• _What to work on_:
- 1) According to the EduQit article, how many qubits does the machine have?
- 2) In the EduQit article, copy word for word the passage between "According to Qilimanjaro's" and "than benchmark supremacy.", inclusive.

:: Selected excerpt ::

Here is the article with inline links:
Qilimanjaro Quantum Tech is pitching EduQit as a "build-your-own quantum computer," and for once the fine print is more interesting than the slogan. The Barcelona company says the kit gives universities and research labs a real on-site superconducting system to assemble with help from Qilimanjaro engineers, rather than another cloud login dressed up as "access." That matters. Quantum education is full of abstractions and dashboards. Actual dilution refrigerators, microwave control electronics and calibration routines are where the field stops being mysticism and starts becoming expensive engineering.
According to Qilimanjaro's product material and company announcement, EduQit is a modular kit built around a real deployable superconducting system, not a simulator. The company explicitly says it is not intended to maximize performance or prove "quantum advantage." That disclaimer is doing a lot of honest work. This is a five-qubit machine, not a competitive frontier processor, and Qilimanjaro's own FAQ frames the product around education, capability building and system-level understanding rather than benchmark supremacy.
That makes the product easier to take seriously than the headline might suggest. In quantum, "you can buy a quantum computer now" is usually a sentence with several concealed trapdoors. Sometimes it means cloud access. Sometimes it means a component, not a system. Sometimes it means a demo unit whose main job is to raise the next round. EduQit appears to be something more concrete but also more limited: a supervised path for institutions that want staff and students to learn how a superconducting machine is assembled, wired, calibrated, operated and modified on premises.
New Scientist reported that the system starts around €1 million, includes training that can run up to three months, and may take at least 10 months to get fully running. Those timelines alone tell you this is not a Raspberry Pi for the chemistry department. It is still a specialized laboratory project with a seven-figure price tag, long integration lead time and obvious infrastructure requirements. "DIY" here means flatpack in the same sense a particle detector might be flatpack: the parts arrive, but so do the constraints.

:::
:: Stored rows ::

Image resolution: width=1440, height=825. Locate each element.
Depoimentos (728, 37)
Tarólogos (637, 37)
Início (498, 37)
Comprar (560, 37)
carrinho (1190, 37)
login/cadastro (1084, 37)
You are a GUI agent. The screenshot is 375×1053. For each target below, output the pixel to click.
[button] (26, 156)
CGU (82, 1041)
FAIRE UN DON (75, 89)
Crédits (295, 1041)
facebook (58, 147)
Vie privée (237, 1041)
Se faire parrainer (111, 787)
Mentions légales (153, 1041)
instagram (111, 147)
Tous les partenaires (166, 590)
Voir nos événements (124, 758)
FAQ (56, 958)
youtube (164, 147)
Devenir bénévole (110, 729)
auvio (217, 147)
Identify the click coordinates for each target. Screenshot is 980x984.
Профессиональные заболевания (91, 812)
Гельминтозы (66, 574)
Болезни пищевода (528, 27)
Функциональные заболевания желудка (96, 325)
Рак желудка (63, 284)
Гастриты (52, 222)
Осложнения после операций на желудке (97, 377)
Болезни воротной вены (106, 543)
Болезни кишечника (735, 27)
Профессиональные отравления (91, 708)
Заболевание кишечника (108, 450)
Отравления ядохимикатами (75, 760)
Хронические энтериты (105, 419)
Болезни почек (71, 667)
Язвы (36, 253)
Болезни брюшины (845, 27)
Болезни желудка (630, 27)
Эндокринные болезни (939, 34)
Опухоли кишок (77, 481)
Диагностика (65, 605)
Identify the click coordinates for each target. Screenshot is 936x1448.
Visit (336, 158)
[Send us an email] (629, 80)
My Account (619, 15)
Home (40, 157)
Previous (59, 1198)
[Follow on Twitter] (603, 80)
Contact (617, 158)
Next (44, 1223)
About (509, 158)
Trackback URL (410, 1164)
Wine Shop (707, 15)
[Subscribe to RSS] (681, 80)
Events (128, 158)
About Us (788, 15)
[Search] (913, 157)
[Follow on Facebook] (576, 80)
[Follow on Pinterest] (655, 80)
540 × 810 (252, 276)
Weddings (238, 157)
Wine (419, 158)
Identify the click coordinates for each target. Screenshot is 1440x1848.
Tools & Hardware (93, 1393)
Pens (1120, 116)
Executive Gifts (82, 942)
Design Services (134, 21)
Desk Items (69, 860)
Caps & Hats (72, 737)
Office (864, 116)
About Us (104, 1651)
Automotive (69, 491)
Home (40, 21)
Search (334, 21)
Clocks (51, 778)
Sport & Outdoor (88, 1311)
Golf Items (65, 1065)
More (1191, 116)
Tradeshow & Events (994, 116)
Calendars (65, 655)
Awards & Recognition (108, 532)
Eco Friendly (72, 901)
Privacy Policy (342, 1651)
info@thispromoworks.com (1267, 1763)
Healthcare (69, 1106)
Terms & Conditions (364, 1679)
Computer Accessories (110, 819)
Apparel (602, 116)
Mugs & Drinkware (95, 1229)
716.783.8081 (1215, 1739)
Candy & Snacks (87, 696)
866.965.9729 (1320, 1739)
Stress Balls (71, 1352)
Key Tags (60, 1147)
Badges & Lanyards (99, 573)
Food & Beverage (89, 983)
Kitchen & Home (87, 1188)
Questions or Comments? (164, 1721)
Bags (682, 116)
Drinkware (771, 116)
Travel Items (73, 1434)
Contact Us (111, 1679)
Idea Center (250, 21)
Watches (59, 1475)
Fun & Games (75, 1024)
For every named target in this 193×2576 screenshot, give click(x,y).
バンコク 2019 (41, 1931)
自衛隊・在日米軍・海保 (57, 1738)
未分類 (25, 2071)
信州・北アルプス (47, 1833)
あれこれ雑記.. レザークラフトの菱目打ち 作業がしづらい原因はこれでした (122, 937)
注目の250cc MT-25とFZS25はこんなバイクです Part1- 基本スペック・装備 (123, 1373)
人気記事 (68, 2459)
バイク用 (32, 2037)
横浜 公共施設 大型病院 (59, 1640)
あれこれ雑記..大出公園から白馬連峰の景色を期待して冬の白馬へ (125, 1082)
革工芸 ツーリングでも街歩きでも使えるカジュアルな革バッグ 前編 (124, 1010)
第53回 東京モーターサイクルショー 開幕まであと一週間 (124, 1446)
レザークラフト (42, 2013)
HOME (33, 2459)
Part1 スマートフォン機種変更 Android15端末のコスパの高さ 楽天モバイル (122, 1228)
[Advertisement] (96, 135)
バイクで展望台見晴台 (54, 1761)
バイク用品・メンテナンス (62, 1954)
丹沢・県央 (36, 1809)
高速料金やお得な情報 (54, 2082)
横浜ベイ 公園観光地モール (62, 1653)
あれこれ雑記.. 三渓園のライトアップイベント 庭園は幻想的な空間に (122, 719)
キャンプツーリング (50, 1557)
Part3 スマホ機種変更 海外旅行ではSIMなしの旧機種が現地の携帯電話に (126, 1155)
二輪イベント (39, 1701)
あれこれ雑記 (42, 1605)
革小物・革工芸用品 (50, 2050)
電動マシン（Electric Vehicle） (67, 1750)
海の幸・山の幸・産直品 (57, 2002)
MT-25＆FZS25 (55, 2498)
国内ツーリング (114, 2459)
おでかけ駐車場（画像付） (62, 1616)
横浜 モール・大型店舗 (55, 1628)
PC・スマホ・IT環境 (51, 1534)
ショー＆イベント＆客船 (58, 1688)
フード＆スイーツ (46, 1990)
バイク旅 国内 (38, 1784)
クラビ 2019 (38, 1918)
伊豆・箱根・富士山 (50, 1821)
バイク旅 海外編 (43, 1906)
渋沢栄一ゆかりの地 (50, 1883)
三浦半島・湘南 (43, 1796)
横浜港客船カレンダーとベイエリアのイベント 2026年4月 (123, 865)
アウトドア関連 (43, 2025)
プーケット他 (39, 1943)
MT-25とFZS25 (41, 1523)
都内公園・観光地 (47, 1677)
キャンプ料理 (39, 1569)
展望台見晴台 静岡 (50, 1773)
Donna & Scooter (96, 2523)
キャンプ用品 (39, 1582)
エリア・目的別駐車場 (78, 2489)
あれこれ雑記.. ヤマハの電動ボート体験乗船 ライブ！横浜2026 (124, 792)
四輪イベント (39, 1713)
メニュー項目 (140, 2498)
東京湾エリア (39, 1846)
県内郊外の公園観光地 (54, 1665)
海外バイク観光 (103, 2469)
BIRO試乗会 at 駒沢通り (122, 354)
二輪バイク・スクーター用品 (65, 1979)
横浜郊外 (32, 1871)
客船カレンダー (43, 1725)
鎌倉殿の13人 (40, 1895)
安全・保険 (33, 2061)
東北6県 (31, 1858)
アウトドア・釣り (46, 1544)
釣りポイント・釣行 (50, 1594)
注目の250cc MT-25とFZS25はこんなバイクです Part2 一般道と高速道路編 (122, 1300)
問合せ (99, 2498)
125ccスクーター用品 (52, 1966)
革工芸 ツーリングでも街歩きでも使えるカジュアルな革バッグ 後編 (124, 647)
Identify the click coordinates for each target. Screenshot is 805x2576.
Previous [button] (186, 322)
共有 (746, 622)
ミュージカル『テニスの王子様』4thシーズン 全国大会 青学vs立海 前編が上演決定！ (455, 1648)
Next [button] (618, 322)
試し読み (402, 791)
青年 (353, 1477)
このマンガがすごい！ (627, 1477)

:::

• _Set of answers_:
- 1) Five qubits.

- 2)
According to Qilimanjaro's product material and company announcement, EduQit is a modular kit built around a real deployable superconducting system, not a simulator. The company explicitly says it is not intended to maximize performance or prove "quantum advantage." That disclaimer is doing a lot of honest work. This is a five-qubit machine, not a competitive frontier processor, and Qilimanjaro's own FAQ frames the product around education, capability building and system-level understanding rather than benchmark supremacy.